- Kagnout
- Coordinates: 12°32′56″N 16°37′40″W﻿ / ﻿12.54889°N 16.62778°W
- Country: Senegal
- Region: Ziguinchor
- Department: Oussouye
- Elevation: 31 m (102 ft)

= Kagnout =

Kagnout (also called Cagnout or Cagnut) is a village in Casamance, Senegal. It is located near the left bank of the estuary of the Casamance River. It is part of the rural community of Mlomp, in the district of Loudia Ouoloff, the department of Oussouye and the region of Ziguinchor.
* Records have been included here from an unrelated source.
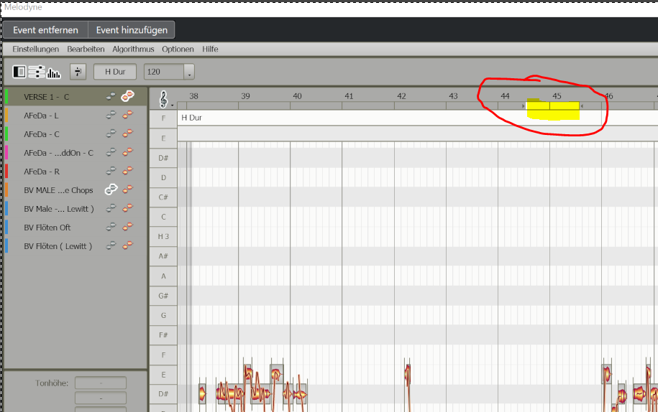Screen dimensions: 658x412
Task: Toggle reference display for AFeDa - C track
Action: 111,134
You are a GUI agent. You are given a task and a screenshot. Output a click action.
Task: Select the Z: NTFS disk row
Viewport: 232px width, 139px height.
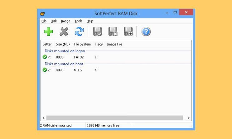[78, 70]
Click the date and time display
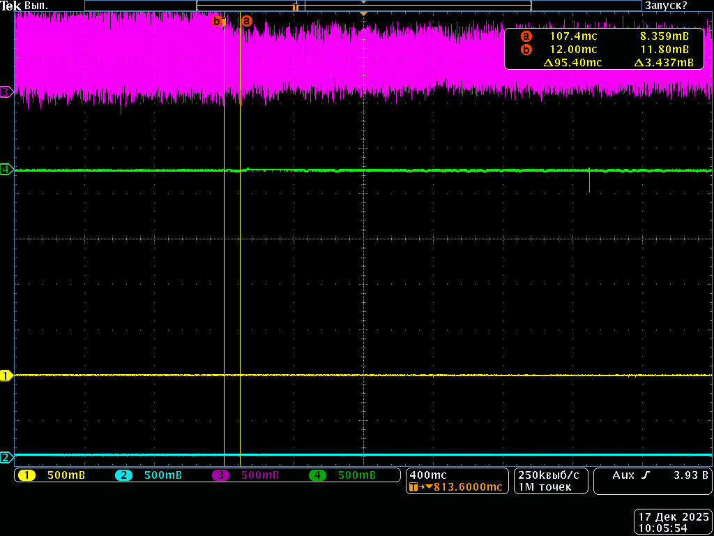This screenshot has width=714, height=536. pos(674,523)
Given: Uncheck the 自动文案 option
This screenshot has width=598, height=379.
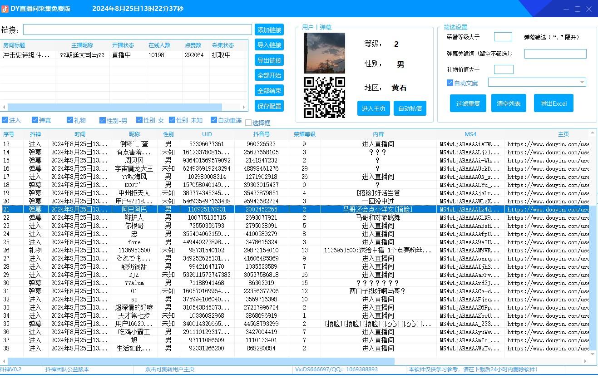Looking at the screenshot, I should point(450,83).
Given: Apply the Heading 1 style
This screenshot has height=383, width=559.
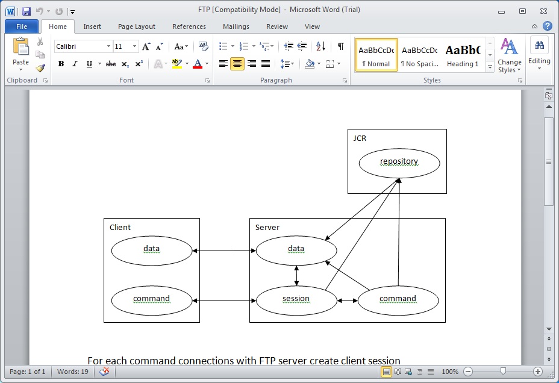Looking at the screenshot, I should pos(463,55).
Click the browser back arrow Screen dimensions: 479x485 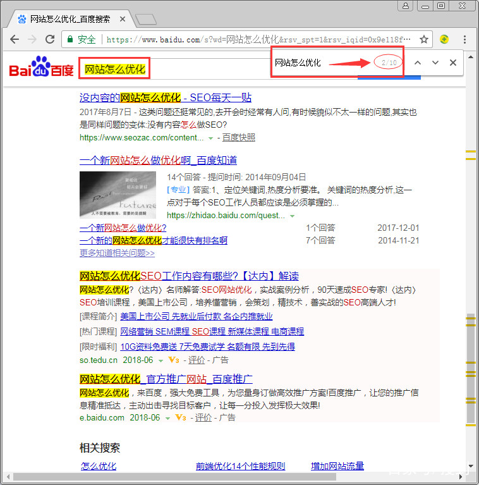[15, 39]
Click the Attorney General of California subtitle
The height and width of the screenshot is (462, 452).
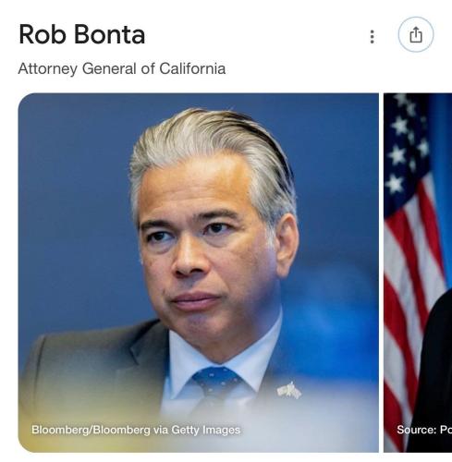pyautogui.click(x=122, y=68)
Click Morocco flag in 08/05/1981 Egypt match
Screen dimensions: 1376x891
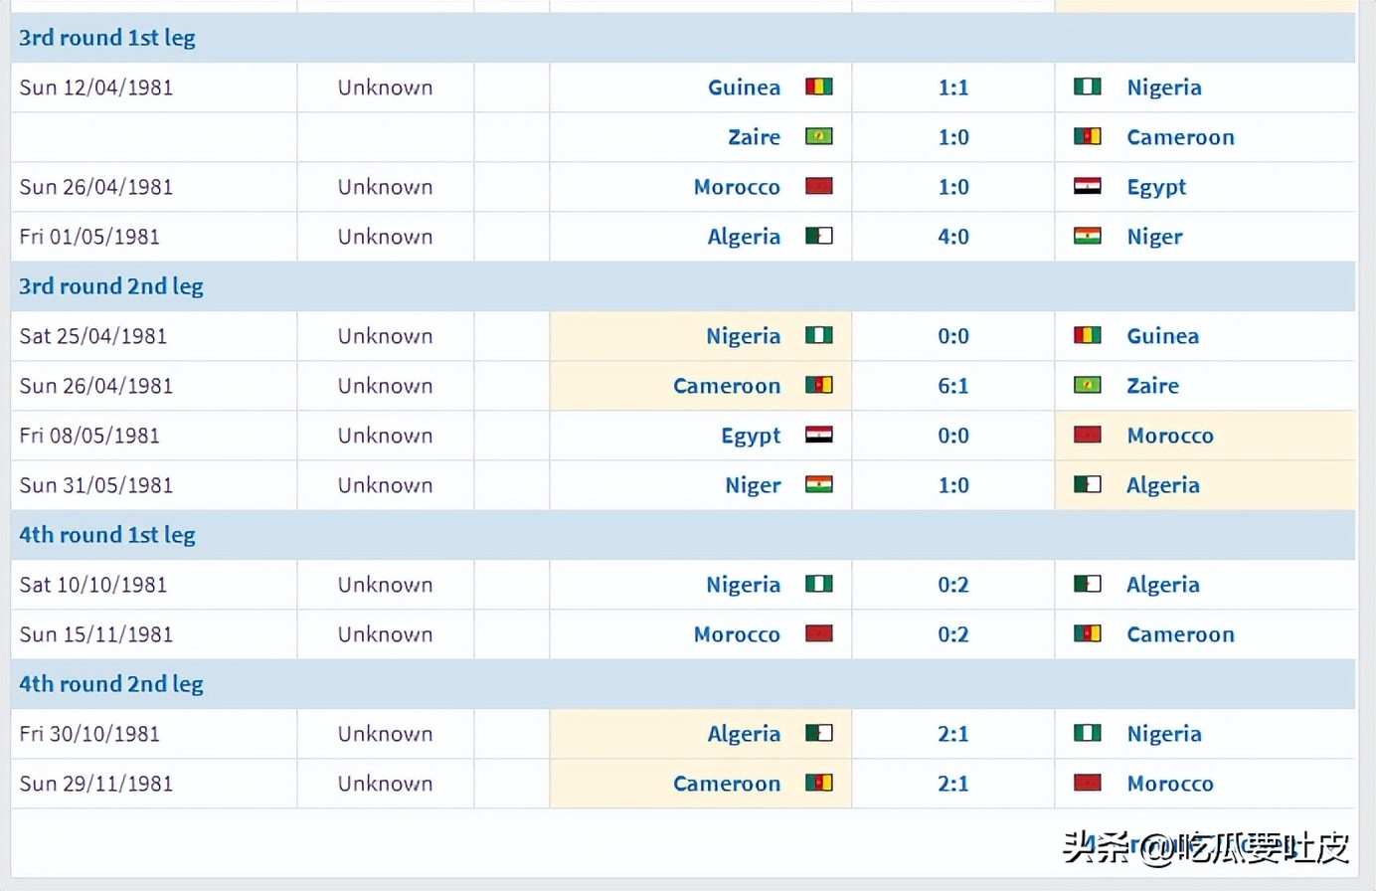click(1087, 435)
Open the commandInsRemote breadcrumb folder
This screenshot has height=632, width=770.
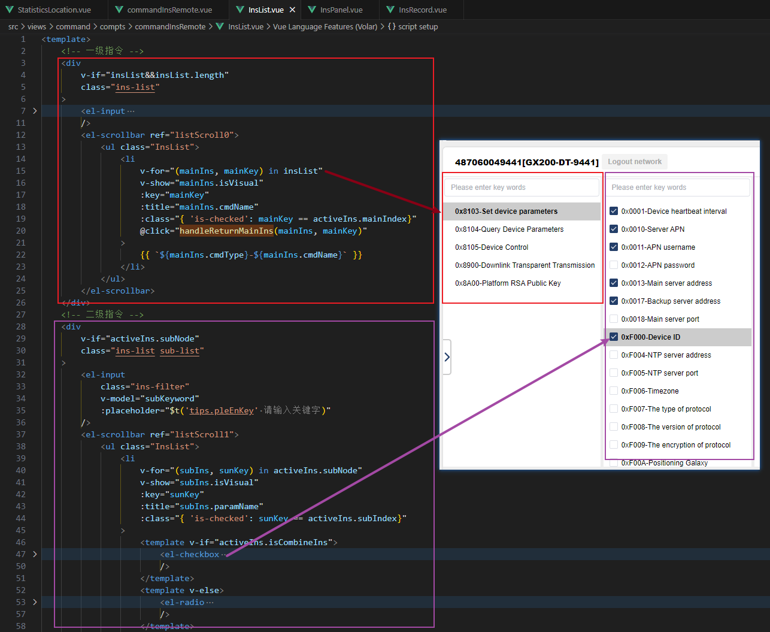pyautogui.click(x=170, y=26)
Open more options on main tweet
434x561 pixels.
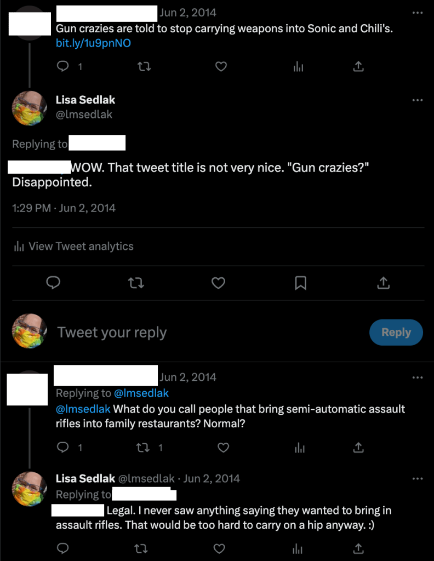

Administratively, it is made up of three official villages: Cagnoute Bouhibane, Cagnoute Ebrouaye and Cagnoute Houyoho.

== History ==
On March 25, 1851, the leaders of Kagnout permanently ceded the island of Carabane to France.

== Administration ==
The village is part of the rural community of Mlomp in Oussouye, Ziguinchor.

== Geography ==
The nearest towns are Carabane, Hitou, Kabounkoute, Niomoune, Loudia Diola, Mlomp, and Samatit.

== Bibliography ==
- Muriel Scibilia (2003). "La Casamance ouvre ses cases. Tourisme au Sénégal"
- Louis-Vincent Thomas (1958). "Les Diola. Essai d’analyse fonctionnelle sur une population de Basse-Casamance"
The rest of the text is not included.